An image of safety equipment including a red hard hat, green goggles, and black and yellow ear defenders

Charles Wilson Engineers is committed to ensuring that the equipment we supply our customers is supplied in a safe and well maintained condition.

Every item of equipment is serviced and maintained in accordance with the requirements of the Provision and Use of Work Equipment Regulations 1998 (P.U.W.E.R) and the Lifting Operations and Lifting Equipment Regulations 1998 (L.O.L.E.R). Should you require, our Training Department can assist you in ensuring that your workforce is correctly trained to operate various types of work equipment in a safe manner.

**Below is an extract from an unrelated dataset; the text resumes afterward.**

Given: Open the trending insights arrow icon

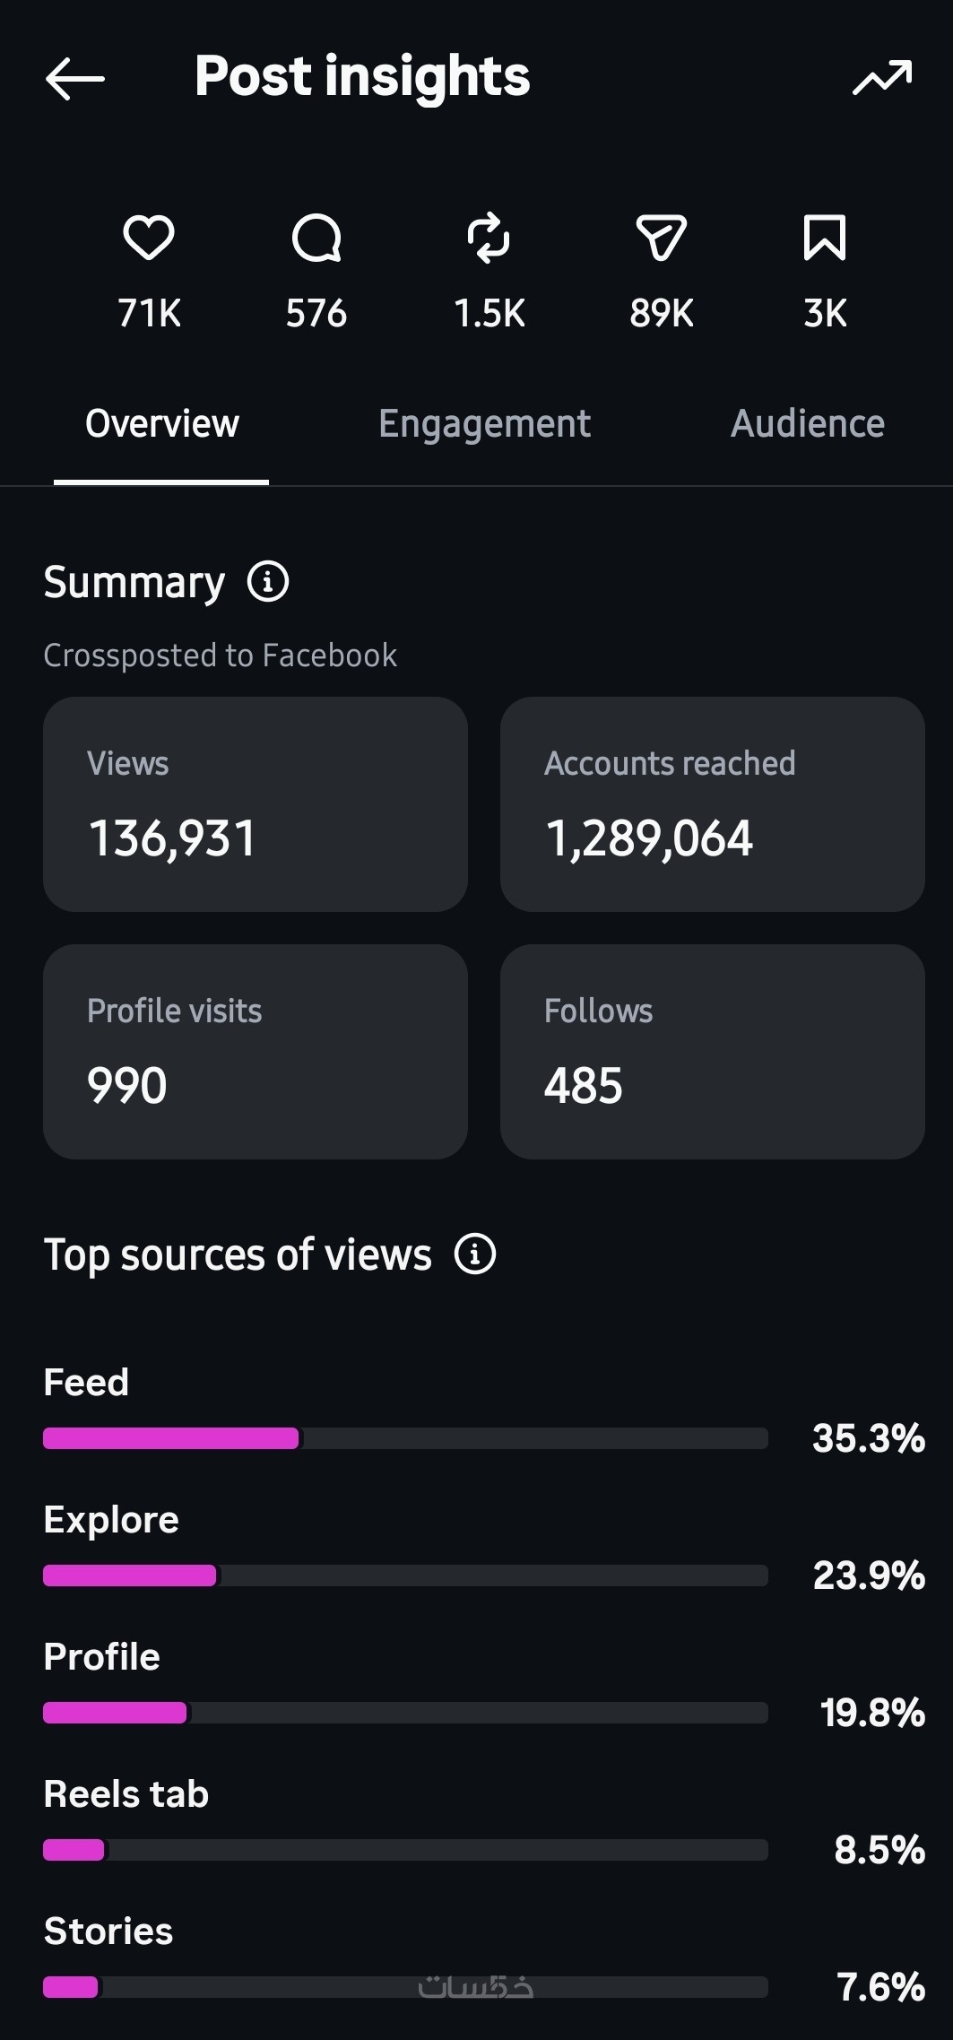Looking at the screenshot, I should pos(882,78).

Please see our Training section of this website for further details.

Working at Height

Falls from height are the most common cause of fatal injury and the second most common cause of major injury to employees.

The Work at Heights Regulations came into force in 2005. Their purpose is to reduce the number of accidents associated with working at height.

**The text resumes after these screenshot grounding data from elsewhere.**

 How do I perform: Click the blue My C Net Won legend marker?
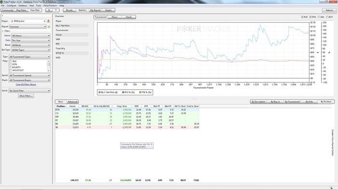[99, 92]
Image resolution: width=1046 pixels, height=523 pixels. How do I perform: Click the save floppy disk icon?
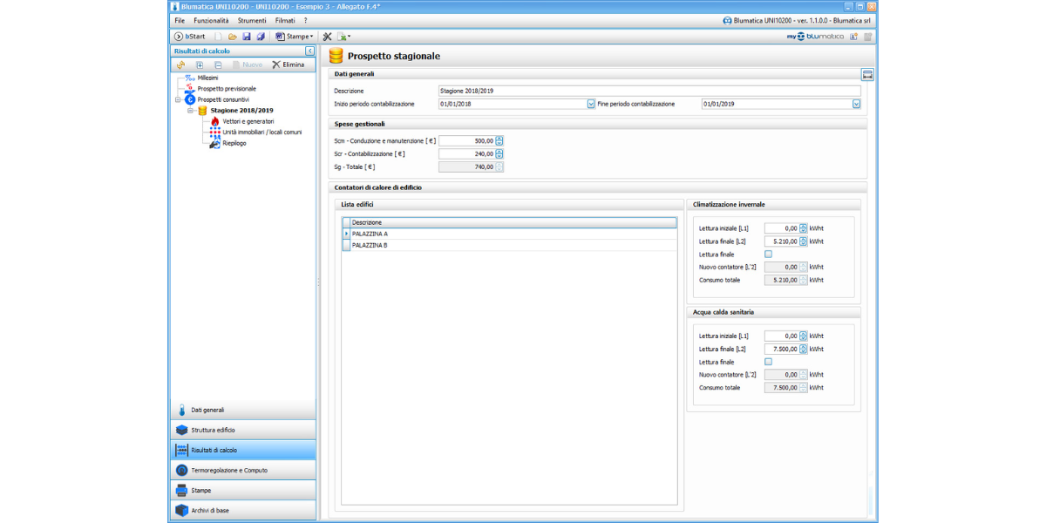coord(247,37)
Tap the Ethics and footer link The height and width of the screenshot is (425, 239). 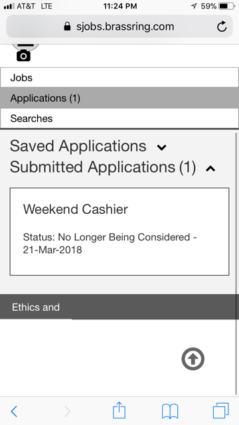[x=36, y=307]
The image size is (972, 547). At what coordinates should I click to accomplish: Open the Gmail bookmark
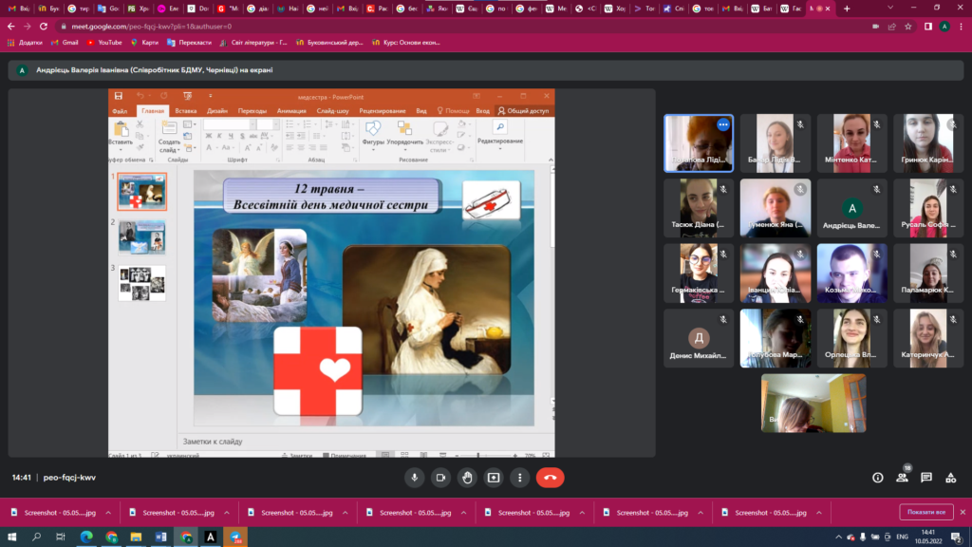pos(64,43)
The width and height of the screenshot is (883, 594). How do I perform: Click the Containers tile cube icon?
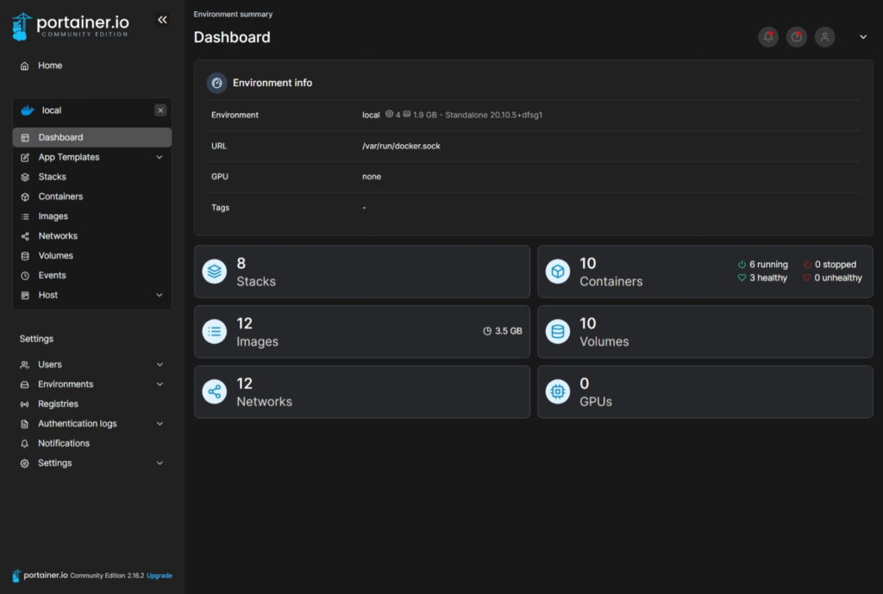click(558, 272)
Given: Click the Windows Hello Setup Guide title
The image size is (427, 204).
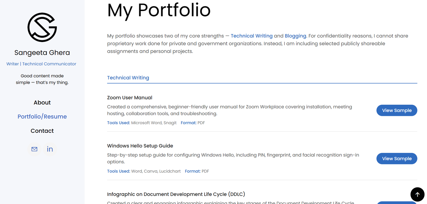Looking at the screenshot, I should click(x=140, y=146).
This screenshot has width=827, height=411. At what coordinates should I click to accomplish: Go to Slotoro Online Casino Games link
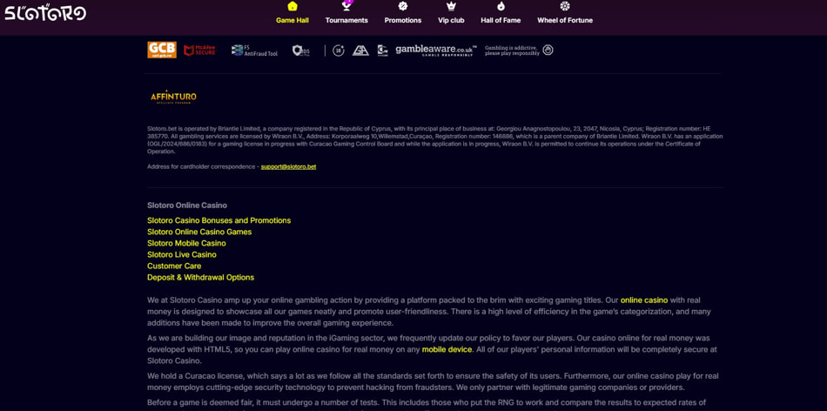coord(199,232)
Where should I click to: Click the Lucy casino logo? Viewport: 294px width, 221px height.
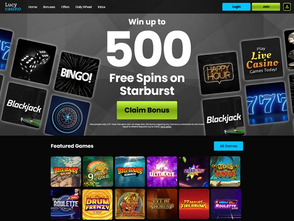13,6
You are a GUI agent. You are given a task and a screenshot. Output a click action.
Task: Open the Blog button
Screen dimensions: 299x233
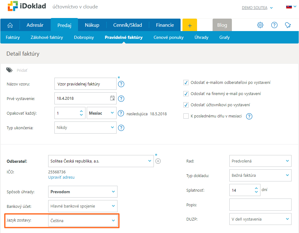click(x=222, y=25)
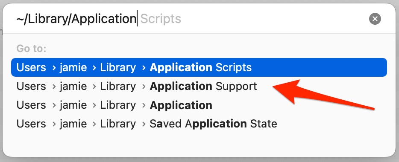Click jamie in the highlighted Application Scripts row
399x162 pixels.
click(73, 67)
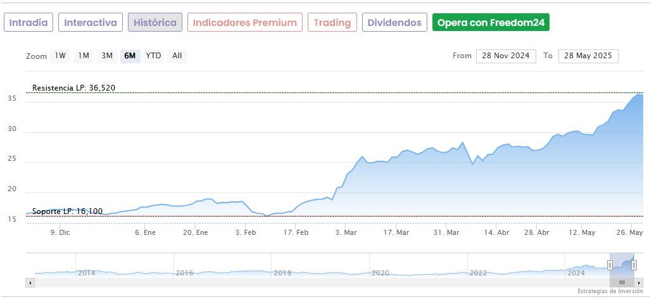Switch zoom to YTD
The height and width of the screenshot is (302, 654).
click(153, 56)
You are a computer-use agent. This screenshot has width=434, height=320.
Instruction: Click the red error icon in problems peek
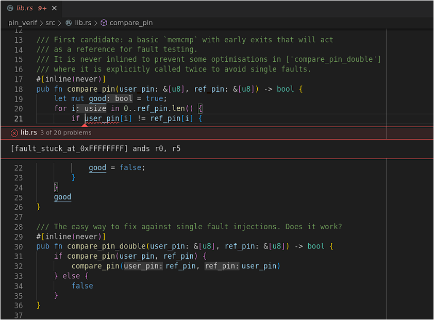(x=14, y=133)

The new regulations require detailed risk assessments to be carried out for anyone working at heights.

Experience shows that these events usually arise due to poor management control rather than because of equipment failure.

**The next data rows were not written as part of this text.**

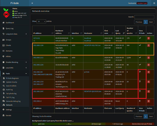Viewport: 157px width, 126px height.
Task: Collapse sidebar with double-chevron icon
Action: [32, 3]
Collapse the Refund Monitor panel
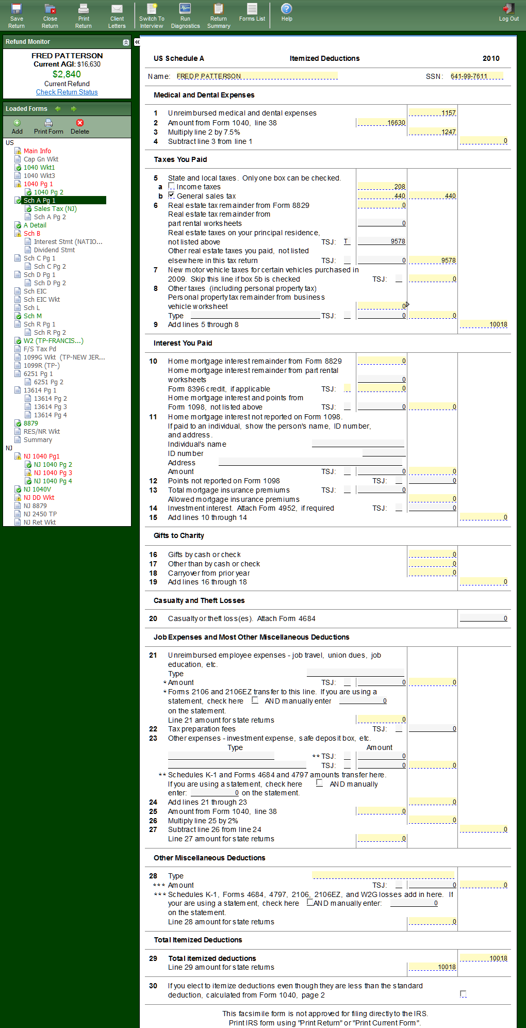 click(126, 42)
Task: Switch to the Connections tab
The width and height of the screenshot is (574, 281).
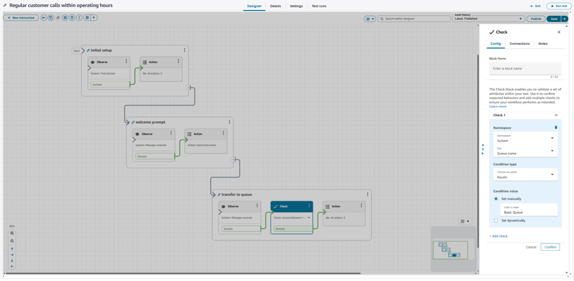Action: (x=519, y=43)
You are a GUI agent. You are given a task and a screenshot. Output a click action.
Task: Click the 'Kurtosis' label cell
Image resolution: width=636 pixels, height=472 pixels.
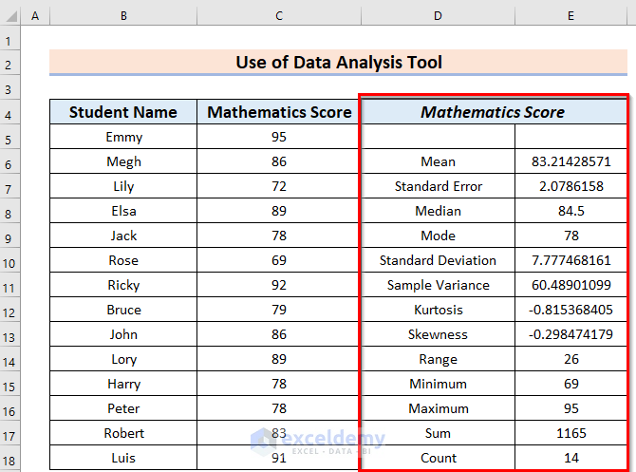(x=438, y=310)

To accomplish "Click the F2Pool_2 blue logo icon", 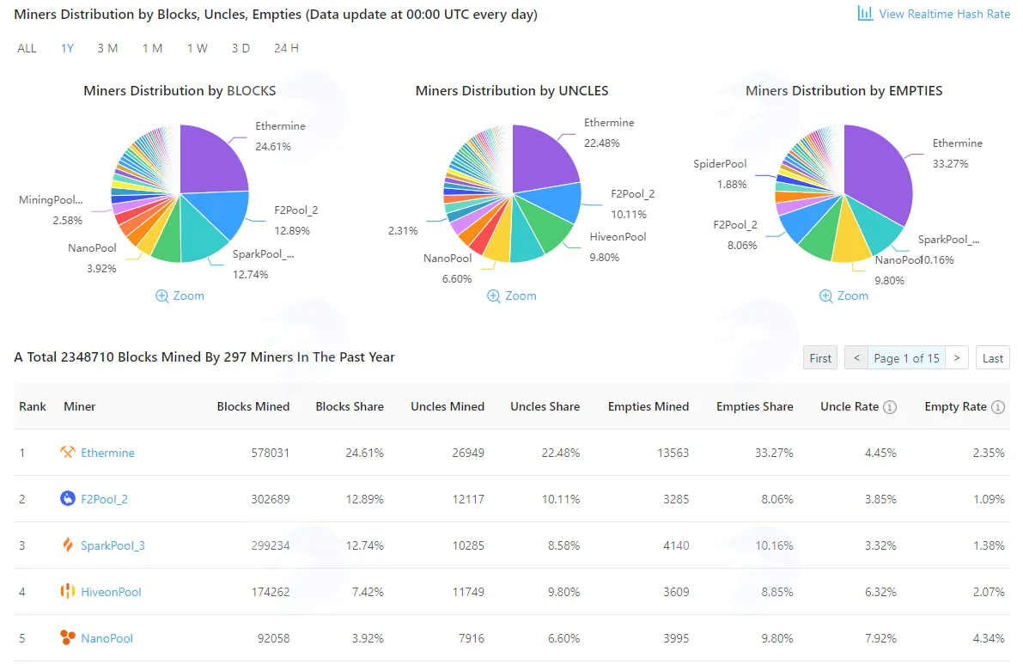I will click(67, 498).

  • Failure to recognize a problem.
  • Failure to ensure that a suitable and sufficient risk assessment has been completed.
  • Failure to ensure the safe systems of work are followed.
  • Failure to provide safe systems of work.
  • Inadequate information, instruction, training or supervision provided.
  • Failure to use appropriate equipment.
  • Failure to provide safe plant/equipment.

We offer an extensive range of the latest products that will enable hirers to carry out their duties with reduced risks to themselves and to others.


Exposure to noise can cause temporary or permanent hearing damage. Damage can involve loss of hearing ability and people may also suffer a permanent sensation of noises or ringing in the ears, known as ‘tinnitus’.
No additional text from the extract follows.